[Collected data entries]
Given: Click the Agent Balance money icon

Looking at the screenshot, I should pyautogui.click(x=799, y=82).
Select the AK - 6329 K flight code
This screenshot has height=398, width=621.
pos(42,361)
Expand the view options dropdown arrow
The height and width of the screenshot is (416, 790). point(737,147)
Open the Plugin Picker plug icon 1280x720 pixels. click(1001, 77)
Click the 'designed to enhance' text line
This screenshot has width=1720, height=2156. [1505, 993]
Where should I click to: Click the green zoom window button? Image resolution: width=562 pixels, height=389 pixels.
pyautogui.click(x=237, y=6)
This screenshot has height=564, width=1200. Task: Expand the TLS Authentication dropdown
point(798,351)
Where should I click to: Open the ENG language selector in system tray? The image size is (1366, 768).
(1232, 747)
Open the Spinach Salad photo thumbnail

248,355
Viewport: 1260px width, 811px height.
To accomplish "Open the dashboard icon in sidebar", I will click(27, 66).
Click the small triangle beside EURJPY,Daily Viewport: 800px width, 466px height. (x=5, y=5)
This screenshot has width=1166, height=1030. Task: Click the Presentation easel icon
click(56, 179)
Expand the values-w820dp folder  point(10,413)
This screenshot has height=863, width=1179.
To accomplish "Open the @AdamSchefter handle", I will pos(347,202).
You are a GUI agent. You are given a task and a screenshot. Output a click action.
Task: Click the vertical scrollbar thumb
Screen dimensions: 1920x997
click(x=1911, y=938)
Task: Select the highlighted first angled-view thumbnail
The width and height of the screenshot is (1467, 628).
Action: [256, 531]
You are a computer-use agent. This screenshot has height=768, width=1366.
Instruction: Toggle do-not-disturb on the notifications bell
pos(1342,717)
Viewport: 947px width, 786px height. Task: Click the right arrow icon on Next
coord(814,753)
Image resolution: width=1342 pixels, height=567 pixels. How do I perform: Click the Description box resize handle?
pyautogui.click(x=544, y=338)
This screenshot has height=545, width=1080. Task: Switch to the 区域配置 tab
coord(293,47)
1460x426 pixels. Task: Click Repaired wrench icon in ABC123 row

Work instructions: From the data above, copy every line where "accomplish" appears.

Response area:
To accomplish "Open the dashboard icon in sidebar", I will click(27, 66).
To accomplish "Open the @AdamSchefter handle", I will pos(347,202).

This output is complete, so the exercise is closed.